Sacred art incorporates a series of characteristics that are necessary to recognize and deeply understand. For example, a painting may provoke a religious feeling, but it may not be appropriate to celebrate Holy Mass in front of it. If the elements that make up the artistic work, even if dominated by a religious feeling, are not spiritualized to a sufficient degree, too much attention is focused on a sensitive, purely aesthetic element, without elevating itself to a spiritual plane, which helps someone to place themselves before God. It should not, therefore, be treated as sacred art, but rather within the more general scope of religious art.

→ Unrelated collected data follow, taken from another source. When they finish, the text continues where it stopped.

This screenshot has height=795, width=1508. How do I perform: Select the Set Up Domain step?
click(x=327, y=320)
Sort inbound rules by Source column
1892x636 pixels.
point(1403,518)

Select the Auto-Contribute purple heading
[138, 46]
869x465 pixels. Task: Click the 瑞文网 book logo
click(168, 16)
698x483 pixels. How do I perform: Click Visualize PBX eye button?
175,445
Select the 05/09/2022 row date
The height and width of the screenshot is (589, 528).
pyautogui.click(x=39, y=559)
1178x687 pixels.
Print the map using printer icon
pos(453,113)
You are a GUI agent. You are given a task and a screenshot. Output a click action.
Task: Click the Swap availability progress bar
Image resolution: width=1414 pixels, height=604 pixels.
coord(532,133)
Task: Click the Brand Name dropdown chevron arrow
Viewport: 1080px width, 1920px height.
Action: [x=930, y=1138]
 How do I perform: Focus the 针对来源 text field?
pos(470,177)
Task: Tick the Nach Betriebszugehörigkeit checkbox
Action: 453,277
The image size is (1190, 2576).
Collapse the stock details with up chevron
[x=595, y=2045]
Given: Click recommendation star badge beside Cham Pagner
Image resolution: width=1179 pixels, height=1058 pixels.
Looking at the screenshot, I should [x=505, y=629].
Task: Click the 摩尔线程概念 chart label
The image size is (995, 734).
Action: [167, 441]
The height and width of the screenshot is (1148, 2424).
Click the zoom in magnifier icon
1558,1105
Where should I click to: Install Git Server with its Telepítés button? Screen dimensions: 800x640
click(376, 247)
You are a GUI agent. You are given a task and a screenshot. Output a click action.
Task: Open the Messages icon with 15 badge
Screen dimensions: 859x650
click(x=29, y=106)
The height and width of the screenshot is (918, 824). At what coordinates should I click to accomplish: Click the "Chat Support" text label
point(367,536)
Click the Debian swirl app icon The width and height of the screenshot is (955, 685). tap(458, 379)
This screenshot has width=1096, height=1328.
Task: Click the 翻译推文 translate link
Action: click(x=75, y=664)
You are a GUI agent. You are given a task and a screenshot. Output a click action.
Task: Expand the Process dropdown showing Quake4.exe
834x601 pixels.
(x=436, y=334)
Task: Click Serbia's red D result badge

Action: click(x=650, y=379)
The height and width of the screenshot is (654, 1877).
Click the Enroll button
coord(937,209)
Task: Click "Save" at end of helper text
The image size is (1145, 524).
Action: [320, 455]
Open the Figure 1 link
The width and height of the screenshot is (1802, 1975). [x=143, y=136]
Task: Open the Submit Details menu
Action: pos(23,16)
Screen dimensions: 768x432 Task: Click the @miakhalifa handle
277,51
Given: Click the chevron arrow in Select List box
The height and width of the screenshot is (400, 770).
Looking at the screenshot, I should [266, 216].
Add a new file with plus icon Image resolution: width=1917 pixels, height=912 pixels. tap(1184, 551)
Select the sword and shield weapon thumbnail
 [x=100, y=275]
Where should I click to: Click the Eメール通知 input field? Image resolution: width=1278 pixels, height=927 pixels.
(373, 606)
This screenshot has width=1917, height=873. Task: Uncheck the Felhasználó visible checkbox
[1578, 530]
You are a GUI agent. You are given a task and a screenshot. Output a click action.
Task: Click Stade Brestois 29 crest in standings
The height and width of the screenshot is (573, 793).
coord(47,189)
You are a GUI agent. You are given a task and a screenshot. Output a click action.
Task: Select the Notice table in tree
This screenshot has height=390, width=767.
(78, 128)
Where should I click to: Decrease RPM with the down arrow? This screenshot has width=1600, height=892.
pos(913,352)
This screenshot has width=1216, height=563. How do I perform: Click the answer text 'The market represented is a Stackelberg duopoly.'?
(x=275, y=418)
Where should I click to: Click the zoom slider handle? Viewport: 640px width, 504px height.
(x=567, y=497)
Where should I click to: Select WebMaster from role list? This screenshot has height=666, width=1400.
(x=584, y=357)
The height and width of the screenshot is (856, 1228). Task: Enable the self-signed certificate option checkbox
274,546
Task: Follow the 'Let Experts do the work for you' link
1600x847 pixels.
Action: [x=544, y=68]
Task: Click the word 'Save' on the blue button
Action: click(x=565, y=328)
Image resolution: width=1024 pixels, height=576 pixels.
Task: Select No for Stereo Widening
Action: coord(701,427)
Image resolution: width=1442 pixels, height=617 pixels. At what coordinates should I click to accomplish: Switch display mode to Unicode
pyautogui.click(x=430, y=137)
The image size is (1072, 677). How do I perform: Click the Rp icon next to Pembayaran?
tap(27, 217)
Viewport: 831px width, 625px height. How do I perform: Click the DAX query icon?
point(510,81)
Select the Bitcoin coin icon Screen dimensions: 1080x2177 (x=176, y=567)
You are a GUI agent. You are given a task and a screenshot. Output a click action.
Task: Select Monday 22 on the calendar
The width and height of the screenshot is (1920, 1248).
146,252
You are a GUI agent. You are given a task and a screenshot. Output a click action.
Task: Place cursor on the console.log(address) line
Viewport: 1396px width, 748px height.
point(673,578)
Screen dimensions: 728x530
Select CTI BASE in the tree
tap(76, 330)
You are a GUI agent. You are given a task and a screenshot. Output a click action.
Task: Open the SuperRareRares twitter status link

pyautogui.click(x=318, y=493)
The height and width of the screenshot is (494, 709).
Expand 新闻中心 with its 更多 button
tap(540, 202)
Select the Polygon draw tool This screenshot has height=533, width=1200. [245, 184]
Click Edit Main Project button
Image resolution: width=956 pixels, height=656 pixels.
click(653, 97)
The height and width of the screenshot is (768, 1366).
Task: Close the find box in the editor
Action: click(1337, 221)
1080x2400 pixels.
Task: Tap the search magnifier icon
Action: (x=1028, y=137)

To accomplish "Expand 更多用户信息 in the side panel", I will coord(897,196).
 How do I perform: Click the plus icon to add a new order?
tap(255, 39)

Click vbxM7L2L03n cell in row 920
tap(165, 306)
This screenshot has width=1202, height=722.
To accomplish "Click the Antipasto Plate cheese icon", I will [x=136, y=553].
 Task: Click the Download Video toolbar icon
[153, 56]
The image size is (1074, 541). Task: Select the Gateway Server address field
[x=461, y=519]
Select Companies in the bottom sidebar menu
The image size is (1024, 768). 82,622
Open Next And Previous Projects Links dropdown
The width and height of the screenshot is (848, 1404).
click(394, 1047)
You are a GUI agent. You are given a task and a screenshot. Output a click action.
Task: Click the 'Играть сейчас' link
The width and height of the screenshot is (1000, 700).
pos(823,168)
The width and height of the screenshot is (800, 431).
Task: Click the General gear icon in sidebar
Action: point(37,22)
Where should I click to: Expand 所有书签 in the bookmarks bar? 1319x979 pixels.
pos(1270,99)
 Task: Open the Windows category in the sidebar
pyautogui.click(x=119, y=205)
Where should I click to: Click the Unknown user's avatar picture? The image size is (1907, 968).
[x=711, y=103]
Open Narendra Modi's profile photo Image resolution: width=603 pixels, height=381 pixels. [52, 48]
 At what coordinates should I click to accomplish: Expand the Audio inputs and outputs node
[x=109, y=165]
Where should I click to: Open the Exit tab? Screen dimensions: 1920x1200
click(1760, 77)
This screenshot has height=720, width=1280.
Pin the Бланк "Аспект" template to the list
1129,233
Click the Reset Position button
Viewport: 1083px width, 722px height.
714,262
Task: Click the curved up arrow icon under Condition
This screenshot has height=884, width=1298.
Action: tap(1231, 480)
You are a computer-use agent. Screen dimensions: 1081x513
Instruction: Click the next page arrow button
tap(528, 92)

Sacred art, in short, not only must serve the Liturgy and respect specifically liturgical ends - whilst remaining faithful to its natural requirements as art -, but it must also express and promote these ends in its own way, directing it towards that purpose. the aesthetic pleasure that, by its nature, art itself is responsible for producing. Therefore, if the artist, in addition to being authentically so, is not vitally permeated with general religiosity and at the same time with liturgical religiosity, he will not be able to produce an authentic work of sacred art.
A series of consequences can be deduced from this. Sacred art must be understandable, that is, it must serve as a teaching, because it is a "theology in images". It must represent the truths of faith, not in an arbitrary way, but by expounding Christian dogma with the greatest possible fidelity and with authentically pious feelings.